Me ..and JP did the Meriden Mountain ride this afternoon..The same ride  we did with 03jeff, and severene last week....we prettty much rode hard and finished in about 2 and a half hours...For some reason JP prefers his old bike better then the one he got from greg so he rode the POS FS bike today...Couple minor crashes...a little blood, but nothing life threatening.  Heres a little cheesy vid I took

steve


----------



## o3jeff (Aug 25, 2008)

Good job on the video. Looks like you two will do anything for our viewing pleasure here!

JP's new bike the headset and bottom bracket were extremely loose yesterday when he left so I don't think he had a chance to tighten them.


----------



## Greg (Aug 25, 2008)

Classic dynamic duo right there.


----------



## severine (Aug 26, 2008)

Nice vid!  Good choices to show off the riding there.  You guys are animals!!!  I'm impressed that you did it in 2.5 hrs!  Did you find the original trail back that you intended last time or did you ride on the road again?


----------



## Trekchick (Aug 26, 2008)

Nice!!!!


----------



## powhunter (Aug 26, 2008)

severine said:


> Nice vid!  Good choices to show off the riding there.  You guys are animals!!!  I'm impressed that you did it in 2.5 hrs!  Did you find the original trail back that you intended last time or did you ride on the road again?



yea we did....it was easy during daylight :argue:   those rock gardens were brutal on the body/bikes  You can expect  someone will get a pich/flat riding thru that stuff....at least I had the right size tubes this time to repair them!!  


steve


----------



## bvibert (Aug 26, 2008)

Nice work on the vid Steve.  Looks like you guys had a fun time.


----------



## Gremf (Sep 7, 2008)

Where is Meriden Mountain?  Does it perhaps go by another name?  How much of a trail network is there?


----------



## o3jeff (Sep 7, 2008)

Hubbard Park on West Main Street in Meriden.
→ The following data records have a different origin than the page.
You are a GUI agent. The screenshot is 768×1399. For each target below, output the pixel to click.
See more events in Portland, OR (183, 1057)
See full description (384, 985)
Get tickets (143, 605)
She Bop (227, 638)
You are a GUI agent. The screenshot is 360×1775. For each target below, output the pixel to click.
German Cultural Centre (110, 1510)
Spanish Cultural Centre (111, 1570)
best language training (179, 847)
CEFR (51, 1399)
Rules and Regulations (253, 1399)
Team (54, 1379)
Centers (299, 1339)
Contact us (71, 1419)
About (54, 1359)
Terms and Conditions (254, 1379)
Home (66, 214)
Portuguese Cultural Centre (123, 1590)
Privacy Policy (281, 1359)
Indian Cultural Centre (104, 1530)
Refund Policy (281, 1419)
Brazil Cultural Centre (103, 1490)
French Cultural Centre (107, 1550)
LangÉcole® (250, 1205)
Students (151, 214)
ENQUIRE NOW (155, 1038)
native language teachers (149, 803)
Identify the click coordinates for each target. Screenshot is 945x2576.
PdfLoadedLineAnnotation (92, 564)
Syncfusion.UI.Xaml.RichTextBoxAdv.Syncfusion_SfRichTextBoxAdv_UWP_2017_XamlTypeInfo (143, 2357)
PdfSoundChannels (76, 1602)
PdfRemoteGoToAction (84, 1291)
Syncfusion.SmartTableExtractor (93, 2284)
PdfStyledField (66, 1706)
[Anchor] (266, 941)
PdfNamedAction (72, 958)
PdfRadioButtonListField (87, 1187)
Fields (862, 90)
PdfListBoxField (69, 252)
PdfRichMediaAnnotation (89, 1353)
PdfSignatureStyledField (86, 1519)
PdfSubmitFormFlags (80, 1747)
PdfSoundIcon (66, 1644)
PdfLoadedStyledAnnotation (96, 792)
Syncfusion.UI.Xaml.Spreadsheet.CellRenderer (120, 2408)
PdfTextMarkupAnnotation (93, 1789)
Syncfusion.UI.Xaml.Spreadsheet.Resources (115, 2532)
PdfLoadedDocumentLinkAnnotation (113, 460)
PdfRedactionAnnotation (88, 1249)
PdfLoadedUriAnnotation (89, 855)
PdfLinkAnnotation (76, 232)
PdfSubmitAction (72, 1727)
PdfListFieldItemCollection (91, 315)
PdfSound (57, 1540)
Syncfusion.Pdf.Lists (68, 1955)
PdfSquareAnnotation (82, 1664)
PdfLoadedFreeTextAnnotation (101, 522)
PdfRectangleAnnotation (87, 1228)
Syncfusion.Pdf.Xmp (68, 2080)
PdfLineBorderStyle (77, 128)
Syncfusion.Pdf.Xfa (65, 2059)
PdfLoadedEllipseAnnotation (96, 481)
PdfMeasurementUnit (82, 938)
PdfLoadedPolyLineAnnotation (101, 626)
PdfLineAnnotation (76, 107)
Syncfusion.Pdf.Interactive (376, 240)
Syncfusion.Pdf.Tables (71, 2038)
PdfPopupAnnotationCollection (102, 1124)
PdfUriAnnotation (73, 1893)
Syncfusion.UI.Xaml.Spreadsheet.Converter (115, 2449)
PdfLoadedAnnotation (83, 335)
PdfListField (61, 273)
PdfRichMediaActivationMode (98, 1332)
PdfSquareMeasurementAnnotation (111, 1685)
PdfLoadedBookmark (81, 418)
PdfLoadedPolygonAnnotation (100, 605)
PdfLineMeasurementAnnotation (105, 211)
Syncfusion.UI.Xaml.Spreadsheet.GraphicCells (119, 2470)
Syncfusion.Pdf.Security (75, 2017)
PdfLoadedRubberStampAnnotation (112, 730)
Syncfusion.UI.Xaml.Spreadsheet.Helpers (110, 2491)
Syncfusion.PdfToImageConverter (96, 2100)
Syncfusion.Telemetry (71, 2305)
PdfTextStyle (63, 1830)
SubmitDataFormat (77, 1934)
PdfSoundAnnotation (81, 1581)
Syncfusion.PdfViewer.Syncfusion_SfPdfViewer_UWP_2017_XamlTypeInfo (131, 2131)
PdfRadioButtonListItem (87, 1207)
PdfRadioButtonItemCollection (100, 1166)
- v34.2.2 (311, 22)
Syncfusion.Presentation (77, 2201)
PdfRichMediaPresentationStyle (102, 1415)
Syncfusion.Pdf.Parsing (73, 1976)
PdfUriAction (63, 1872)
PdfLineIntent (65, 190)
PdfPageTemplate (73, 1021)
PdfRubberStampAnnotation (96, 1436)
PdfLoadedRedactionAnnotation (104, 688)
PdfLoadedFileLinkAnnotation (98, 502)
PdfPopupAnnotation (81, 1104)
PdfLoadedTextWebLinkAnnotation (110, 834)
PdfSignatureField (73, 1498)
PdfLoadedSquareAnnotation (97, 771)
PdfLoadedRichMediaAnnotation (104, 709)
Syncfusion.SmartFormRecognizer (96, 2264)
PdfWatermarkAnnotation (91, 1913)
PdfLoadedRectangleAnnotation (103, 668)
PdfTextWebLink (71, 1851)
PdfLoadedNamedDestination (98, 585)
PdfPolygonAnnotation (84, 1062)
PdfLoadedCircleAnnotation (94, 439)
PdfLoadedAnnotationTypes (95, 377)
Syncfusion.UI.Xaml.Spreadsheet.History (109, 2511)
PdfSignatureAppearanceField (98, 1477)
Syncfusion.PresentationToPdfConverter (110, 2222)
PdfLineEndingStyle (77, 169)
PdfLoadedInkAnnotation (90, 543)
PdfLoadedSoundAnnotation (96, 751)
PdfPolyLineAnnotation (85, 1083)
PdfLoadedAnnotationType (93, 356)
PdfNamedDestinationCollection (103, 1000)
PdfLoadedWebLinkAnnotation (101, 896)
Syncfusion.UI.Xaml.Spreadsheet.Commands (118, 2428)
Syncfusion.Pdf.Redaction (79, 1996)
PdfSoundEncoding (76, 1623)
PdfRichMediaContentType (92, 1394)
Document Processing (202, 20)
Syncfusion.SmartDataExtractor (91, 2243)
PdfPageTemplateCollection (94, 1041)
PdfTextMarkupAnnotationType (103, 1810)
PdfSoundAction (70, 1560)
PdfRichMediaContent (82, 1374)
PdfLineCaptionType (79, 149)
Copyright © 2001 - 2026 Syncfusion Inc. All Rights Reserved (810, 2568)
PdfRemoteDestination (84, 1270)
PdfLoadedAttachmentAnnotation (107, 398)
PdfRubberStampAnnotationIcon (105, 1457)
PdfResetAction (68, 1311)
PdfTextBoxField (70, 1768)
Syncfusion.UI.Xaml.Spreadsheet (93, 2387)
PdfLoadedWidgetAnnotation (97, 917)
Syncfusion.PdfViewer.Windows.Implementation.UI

I think I threw up our gps track from last time on CF, but don't follow it, we got kinda lost!


----------



## Gremf (Sep 7, 2008)

o3jeff said:


> Hubbard Park on West Main Street in Meriden. I think I threw up our gps track from last time on CF, but don't follow it, we got kinda lost!



Have been wondering about this place.  I will check it out.  Nice vid, BTW.


----------